• WHAT THIS TASK INVOLVES: From the records below, transcribe only the lines running from the one with "The image size is (708, 533)." through the one with "Screen dimensions: 890x555". Keep both of those end lines.

• GIVEN INFORMATION:
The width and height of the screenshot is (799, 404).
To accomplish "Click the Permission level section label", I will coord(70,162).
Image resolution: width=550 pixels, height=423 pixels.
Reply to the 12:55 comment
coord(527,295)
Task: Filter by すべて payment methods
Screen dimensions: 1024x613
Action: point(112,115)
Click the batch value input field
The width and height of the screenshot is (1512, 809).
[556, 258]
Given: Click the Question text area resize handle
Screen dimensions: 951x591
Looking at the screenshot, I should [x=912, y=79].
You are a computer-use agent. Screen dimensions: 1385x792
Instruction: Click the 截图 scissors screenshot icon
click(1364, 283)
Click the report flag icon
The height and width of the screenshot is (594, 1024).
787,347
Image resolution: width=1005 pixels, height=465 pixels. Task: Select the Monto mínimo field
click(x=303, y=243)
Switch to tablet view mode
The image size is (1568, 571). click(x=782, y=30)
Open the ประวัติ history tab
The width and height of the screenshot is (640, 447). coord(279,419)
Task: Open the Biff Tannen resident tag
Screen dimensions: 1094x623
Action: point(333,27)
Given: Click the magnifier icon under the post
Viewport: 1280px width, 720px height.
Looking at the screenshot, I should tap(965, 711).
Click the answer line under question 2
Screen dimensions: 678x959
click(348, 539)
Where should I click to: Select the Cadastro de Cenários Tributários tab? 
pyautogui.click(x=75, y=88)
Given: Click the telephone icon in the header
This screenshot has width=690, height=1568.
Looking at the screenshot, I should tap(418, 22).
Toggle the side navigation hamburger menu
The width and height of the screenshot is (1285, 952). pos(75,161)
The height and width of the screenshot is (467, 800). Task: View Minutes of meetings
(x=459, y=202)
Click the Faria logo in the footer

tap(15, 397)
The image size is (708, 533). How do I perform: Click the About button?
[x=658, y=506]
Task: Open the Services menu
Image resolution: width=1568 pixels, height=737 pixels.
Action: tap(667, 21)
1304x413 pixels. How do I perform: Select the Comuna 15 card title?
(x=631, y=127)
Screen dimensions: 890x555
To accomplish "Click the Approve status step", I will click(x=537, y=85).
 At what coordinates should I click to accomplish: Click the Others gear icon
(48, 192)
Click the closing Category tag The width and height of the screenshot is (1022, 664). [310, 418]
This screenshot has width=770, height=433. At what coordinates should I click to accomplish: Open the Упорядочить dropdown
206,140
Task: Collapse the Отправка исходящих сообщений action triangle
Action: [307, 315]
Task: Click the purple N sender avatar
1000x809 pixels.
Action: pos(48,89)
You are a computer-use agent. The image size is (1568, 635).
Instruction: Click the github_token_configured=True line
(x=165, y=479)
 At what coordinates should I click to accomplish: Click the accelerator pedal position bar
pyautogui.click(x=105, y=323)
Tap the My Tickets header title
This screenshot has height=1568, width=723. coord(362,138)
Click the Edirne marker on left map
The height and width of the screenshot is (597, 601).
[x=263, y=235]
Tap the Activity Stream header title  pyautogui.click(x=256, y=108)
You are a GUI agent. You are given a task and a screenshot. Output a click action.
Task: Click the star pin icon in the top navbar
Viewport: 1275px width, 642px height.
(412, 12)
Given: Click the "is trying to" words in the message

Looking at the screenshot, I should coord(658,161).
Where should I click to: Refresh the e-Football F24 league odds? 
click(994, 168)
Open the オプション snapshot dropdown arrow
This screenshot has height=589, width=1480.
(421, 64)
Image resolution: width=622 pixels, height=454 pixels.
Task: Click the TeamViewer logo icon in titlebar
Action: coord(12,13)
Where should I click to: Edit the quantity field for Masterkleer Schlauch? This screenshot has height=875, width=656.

• YOUR SOLUTION:
The image size is (708, 533). How do I perform: Click the About button?
[x=658, y=506]
Task: Open the Services menu
Image resolution: width=1568 pixels, height=737 pixels.
Action: tap(667, 21)
1304x413 pixels. How do I perform: Select the Comuna 15 card title?
(x=631, y=127)
Screen dimensions: 890x555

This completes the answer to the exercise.